Text passage >>
- Opening Delimiter -

SIBO stands for Small Intestinal Bacterial Overgrowth and is characterised by an abnormal amount of bacteria in the small intestine. (1) Patients diagnosed with Irritable Bowel Syndrome (IBS) and especially diarrhoea-predominant IBS are likely to show a higher frequency of SIBO. (2) Other digestive symptoms commonly experienced include abdominal pain, belching, bloating, distension, flatulence and indigestion. (1) Alternating bowels (both diarrhoea and constipation) are also commonly experienced when SIBO is present, and cases may also present with constipation varying in severity.
If you have IBS, consider SIBO, naturally.
As a growing number of patients are interested in using complementary and alternative therapies for their gastrointestinal health(3) a diagnosis of SIBO is more likely to be identified by a Naturopath. A meta-analysis has shown that the prevalence of SIBO is approximately 56% among patients with IBS(3) so it is well worth understanding if it is at the root of your digestive problems. When it comes to natural solutions, the good news is that Herbal therapies are shown to be at least as effective as antibiotic therapy(3) when it comes to treating SIBO. Once identified, there is a real opportunity to offer solutions – especially when IBS symptoms are poorly managed by improving the associated digestive complaints.
Read on for further insight into SIBO including how it impacts digestive health, associated conditions (including thyroid health), testing and treatment.
The impact of SIBO
Bacterial overgrowth in the small intestine:(2)
Disrupts digestion and absorption > Ferments ingested carbohydrates causing increased gas production > Results in bloating and flatulence > Cause abdominal pain or discomfort > Produces toxic by-products > Damages the inner lining of the small intestine and colon.
Causes and Associated Health Conditions
Many conditions have a strong correlation with SIBO, some of which predispose a person to develop SIBO and others, resulting from the presence of SIBO. A variety of disorders include:(1),(3),(4),(5)

- Closing Delimiter -

Listed records >>

- Opening Delimiter -

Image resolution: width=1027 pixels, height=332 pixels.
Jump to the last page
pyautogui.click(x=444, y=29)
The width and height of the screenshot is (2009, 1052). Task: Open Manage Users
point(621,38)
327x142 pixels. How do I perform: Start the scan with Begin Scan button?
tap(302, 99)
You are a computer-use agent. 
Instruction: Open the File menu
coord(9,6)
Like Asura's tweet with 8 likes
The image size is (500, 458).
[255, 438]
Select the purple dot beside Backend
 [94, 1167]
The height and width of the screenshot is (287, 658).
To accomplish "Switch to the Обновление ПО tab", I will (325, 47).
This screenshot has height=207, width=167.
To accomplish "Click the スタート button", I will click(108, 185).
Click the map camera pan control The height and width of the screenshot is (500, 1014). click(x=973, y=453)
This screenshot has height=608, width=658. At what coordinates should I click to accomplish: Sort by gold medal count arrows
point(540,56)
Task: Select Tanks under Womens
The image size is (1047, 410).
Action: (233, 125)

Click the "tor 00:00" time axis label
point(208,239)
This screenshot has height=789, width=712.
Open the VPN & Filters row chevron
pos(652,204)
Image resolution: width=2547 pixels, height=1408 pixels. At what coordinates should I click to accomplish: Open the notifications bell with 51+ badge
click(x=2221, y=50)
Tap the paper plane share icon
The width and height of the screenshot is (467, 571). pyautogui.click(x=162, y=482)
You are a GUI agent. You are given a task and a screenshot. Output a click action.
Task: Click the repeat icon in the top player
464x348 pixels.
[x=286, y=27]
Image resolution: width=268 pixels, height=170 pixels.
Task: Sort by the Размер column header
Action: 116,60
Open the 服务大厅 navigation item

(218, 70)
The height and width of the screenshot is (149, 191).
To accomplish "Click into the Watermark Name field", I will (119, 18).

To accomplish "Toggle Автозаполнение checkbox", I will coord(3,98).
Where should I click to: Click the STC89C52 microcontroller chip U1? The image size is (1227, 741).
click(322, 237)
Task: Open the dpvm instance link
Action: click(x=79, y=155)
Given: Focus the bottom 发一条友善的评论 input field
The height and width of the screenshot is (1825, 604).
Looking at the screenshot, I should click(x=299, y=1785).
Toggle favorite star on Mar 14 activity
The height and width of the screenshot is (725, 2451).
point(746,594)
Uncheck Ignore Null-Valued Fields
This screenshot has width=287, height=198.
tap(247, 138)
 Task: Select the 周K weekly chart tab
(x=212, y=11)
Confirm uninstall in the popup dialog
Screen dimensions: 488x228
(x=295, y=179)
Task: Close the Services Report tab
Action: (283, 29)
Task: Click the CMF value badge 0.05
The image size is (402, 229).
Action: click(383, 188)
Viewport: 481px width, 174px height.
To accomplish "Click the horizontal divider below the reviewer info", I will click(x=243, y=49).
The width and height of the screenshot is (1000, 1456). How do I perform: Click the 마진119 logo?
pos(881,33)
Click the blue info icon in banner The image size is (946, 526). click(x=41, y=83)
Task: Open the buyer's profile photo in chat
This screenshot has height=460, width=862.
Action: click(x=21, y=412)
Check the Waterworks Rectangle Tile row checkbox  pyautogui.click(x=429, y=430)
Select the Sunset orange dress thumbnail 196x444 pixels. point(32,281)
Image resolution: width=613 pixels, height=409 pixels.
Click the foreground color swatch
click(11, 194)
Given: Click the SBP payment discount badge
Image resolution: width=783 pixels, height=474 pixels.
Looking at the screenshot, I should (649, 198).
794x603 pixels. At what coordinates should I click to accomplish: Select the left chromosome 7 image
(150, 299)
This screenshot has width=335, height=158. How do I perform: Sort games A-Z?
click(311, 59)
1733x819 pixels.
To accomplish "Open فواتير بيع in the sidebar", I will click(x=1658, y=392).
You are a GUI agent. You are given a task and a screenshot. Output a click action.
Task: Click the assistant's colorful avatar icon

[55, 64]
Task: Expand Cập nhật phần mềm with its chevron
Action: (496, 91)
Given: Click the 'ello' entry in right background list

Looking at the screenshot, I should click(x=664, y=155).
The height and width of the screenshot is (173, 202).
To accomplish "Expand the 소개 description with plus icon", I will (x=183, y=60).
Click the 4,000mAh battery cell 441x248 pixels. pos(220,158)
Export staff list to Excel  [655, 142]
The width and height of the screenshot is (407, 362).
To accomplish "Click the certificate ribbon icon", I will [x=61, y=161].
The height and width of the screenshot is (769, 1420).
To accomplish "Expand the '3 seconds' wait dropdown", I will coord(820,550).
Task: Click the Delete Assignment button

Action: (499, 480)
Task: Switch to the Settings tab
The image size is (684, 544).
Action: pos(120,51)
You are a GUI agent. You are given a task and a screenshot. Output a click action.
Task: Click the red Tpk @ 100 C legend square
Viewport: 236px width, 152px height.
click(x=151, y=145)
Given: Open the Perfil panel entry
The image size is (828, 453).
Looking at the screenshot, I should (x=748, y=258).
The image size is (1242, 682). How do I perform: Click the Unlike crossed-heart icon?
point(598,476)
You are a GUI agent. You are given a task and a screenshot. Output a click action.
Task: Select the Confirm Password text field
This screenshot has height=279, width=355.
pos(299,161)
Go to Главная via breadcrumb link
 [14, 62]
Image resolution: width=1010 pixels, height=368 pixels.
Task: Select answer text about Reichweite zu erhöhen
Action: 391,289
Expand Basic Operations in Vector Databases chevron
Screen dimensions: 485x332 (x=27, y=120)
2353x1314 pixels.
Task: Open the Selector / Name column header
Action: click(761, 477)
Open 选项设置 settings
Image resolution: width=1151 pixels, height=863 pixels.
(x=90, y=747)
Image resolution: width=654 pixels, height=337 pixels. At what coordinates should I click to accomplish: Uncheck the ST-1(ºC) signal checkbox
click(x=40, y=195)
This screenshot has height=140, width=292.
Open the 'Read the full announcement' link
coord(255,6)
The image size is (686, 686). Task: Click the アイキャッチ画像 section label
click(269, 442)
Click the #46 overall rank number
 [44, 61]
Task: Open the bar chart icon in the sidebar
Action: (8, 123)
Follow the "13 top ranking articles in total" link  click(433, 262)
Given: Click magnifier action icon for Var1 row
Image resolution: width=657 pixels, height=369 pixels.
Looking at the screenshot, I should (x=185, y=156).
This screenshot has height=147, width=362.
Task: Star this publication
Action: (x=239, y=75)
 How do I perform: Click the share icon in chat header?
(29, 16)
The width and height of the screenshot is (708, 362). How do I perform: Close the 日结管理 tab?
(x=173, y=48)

- Closing Delimiter -

Work instructions >>
- A) According to the SIBO text, what is the approximate prevalence of SIBO among patients with IBS?
- B) Continue the SIBO text from the point where it stops.
The rows have no role in this exercise.

Answer list >>
- A) About 56%, according to a meta-analysis.

- B)
- Acne rosacea
- Abdominal surgery (e.g., hysterectomy, gastrectomy, cholecystectomy, and colectomy)
- Anaemia and/or B12 deficiency
- Bariatric surgery (such as gastric bypass surgery) in morbidly obese patients
- Coeliac disease
- Inflammatory bowel disease (IBD)
- Non-alcoholic fatty liver disease (NAFLD)
- Older age
- PPI therapy (proton pump inhibitors) for the treatment of reflux
- Restless legs syndrome
Hypothyroidism and SIBO
Patients with hypothyroidism and especially patients taking prescribed Levothyroxine showed a higher prevalence of SIBO in a multivariate analysis. (4) Since hypothyroidism slows gut motility and is a common cause of constipation, this stagnation may allow for the overgrowth of bacteria in the small intestine.
Symptoms alone cannot be used to establish a SIBO diagnosis since they are broad-ranging testing is required. (1) Lactulose and glucose breath tests are patient-friendly methods and the most utilised diagnostic tests, which are low cost, non-invasive and provide sufficient accuracy. (5,6) The test measures for hydrogen and methane gases produced by the gut flora in response to the ingested lactulose or glucose.
An innovative new blood test named IBS-smart™ can help diagnose whether the cause of SIBO resulted from an episode of food poisoning. Research shows that over 60% of diarrhoea-predominant IBS cases could be post-infectious. This test was due to be launched in Australia in March 2020 but has since been delayed. We look forward to a time soon when we can offer this invaluable test to our patients to help them to understand the root cause of their gut issues potentially fully.
A general approach to treating SIBO includes:
1 A tailored diet – Dietary manipulation may help those with SIBO(5) and similarly to the FODMAPS diet used to manage IBS, aims to reduce gas and bloating. Our Naturopaths expertly guide you on your individual needs, including vegetarian preferences, appropriate carbohydrate and calorie intake as well as considering food intolerances and meal planning.
2. Herbal medicine – Aimed at reducing bacterial counts in the small intestine and improving digestive function an individualised prescription of herbs in liquid, tablet and capsules forms are elected according to your clinical presentation and test results
3. Gut healing agents – Additional script items may be suggested based on the need, such as improving and healing associated leaky gut, managing bowel movements, and supporting the treatment phase. Prebiotic and probiotic therapy is often included at a later stage of a treatment since both fibres, and ‘good’ bacteria can potentially be aggravating in the presence of SIBO.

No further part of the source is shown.